Your wrist gets a workout every day. Together with the wrist, the hand, fingers and elbow are all responsible for controlling the fine movements of the hand like grasping. The wrist moves up and down, rotates and bends, all possible due to complex, interconnected components. It is a “synovial joint,” which means the bones lie within a capsule and are covered by cartilage and a layer of cells that are about the width of a human hair. These synovial cells secrete a liquid that keeps your wrist lubricated, much like oil for a car engine.
The wrist is a complicated mechanism, made up of eight small bones called the carpal bones (view carpal bones illustration).
These connect the hand to the forearm bones. Interconnected with this complex bone structure are various tendons, ligaments, nerves and muscles, any of which are subject to injury or damage. Any injury to these intricate structures can have a severe impact on your daily life and work, leading to temporary or permanent disability. Activities as basic as picking up a coffee mug can be difficult.
There are many types of wrist pain, depending on the location and underlying cause. Carpal tunnel syndrome is a well-known disorder that affects the wrist, but there are many others. Chiropractors, who specialize in disorders of the musculoskeletal system, can help diagnose and treat many types of wrist pain with noninvasive, safe techniques.
Common Types and Symptoms of Wrist Pain
Wrist pain may be general or may be accompanied by:
- Clicking or popping sounds, especially when you rotate your hand
- Decreased grip strength
- Decreased range of motion
The pain may feel like an ache as in the case of tendonitis or arthritis, or pins and needles if nerves are involved. The categories of wrist pain form a long list, but some of the most common are:
Repetitive motion syndrome — swelling from overuse, which can press on nerves, causing pain and numbness.
Wrist tendonitis — microscopic tearing and inflammation of the tendons, also often due to overuse.
Wrist bursitis — inflammation of the bursa, which are fluid-filled sacs around the joints. Your wrist may become red, tender and swollen.
Osteoarthritis — wear-and-tear arthritis, which can come with aging and can affect most any joint, including the wrist.
De Quervain's disease — swelling and inflammation of the tendons on the thumb side of the wrist, often from overuse. Your wrist may feel weak and you may notice a grating sensation in your wrist.
Ganglion cysts — potentially painful cysts that develop in the soft tissue, usually on the back of the wrist but possibly on the palm side. They are pouches of synovial fluid that expand out of the joints.

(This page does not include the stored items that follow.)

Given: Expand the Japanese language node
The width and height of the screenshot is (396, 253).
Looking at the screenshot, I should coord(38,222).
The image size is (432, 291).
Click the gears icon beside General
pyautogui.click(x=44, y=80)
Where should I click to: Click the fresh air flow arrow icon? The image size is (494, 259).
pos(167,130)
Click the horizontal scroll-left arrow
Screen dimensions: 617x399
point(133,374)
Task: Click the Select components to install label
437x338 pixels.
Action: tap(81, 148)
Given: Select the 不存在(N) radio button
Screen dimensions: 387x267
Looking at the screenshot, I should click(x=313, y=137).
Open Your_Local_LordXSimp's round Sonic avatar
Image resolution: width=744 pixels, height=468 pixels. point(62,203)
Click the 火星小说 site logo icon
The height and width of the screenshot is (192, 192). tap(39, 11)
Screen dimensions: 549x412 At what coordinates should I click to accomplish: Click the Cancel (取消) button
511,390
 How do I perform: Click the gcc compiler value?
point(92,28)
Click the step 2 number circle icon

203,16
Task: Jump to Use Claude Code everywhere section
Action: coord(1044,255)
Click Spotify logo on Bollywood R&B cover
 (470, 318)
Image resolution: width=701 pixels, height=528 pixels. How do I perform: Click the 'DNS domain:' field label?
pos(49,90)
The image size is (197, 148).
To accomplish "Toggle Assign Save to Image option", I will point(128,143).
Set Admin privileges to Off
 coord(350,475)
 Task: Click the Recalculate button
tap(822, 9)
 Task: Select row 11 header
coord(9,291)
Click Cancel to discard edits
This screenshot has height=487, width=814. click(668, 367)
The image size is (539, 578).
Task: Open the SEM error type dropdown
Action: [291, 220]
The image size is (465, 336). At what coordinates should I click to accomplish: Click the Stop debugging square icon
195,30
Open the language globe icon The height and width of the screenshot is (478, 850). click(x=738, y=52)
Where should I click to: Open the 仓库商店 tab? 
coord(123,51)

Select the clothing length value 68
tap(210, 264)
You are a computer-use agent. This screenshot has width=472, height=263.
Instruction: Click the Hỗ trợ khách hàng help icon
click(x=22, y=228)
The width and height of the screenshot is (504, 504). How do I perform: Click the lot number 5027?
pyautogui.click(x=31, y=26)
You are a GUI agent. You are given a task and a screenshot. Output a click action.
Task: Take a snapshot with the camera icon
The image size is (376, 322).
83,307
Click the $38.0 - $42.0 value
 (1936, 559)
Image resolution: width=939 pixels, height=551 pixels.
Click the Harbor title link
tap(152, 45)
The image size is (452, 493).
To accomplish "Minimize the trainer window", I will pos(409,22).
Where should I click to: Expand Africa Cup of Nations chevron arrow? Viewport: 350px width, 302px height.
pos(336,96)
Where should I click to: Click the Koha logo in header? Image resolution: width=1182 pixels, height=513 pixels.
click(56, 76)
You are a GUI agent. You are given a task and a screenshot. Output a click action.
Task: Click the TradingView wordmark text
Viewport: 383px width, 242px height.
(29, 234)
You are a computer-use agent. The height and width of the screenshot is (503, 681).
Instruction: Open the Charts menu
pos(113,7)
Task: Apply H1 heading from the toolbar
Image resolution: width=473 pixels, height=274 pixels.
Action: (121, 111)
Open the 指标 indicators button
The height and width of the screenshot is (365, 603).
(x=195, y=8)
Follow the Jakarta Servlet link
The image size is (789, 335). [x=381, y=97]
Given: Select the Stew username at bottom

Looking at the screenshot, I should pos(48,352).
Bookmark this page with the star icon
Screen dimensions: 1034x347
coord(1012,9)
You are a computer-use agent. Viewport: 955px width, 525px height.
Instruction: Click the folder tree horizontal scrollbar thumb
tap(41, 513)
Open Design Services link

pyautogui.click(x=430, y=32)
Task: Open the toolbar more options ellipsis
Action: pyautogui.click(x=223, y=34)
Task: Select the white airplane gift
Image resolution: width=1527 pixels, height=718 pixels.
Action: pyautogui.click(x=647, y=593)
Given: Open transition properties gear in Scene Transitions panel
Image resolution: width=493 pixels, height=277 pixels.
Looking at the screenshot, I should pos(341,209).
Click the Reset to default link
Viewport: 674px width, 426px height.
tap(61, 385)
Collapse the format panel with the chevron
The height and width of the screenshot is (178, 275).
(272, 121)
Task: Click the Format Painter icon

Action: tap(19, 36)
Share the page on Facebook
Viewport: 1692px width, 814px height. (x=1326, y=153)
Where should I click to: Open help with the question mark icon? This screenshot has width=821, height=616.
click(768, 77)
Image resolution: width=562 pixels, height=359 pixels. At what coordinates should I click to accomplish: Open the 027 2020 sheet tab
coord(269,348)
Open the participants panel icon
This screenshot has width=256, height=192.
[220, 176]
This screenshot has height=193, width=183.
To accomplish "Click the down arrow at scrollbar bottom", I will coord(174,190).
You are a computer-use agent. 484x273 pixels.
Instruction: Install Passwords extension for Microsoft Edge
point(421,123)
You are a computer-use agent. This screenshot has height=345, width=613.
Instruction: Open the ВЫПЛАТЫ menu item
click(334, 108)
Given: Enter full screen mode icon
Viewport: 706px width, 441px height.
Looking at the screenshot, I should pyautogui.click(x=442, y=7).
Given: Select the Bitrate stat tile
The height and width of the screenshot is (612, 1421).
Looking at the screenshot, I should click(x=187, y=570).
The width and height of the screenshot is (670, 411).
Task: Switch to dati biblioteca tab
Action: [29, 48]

Chiropractic Care for Wrist Pain
A chiropractor will examine your wrist and check how well it's functioning in order to determine the nature of the injury and treat it accordingly. Therapy includes manipulations to relieve pressure on the nerves to reduce swelling and help restore mobility. Chiropractors may recommend you use a splint to immobilize your wrist for a while, particularly in cases of overuse. They may suggest a regimen of icing the hand and recommend resting it as much as possible.
Chiropractors look at more than the symptoms of wrist pain; they will check to see if there are other musculoskeletal disorders that may be contributing factors—because the structures are interconnected. They can also suggest strengthening exercises and stretches you can do at home, as well as preventive tips including learning about ergonomic improvements at work and wearing proper safety gear for physical activity. In some cases, they may refer you to an orthopedist or surgical specialist.
A 2007 study of older patients with hand and wrist pain reported preliminary strong evidence of benefit from chiropractic treatment. If you have wrist pain or weakness, consider making an appointment for a chiropractic evaluation. With no drugs or invasive treatments, chiropractic care can help you recover from wrist disorders that are preventing you from performing your daily activities.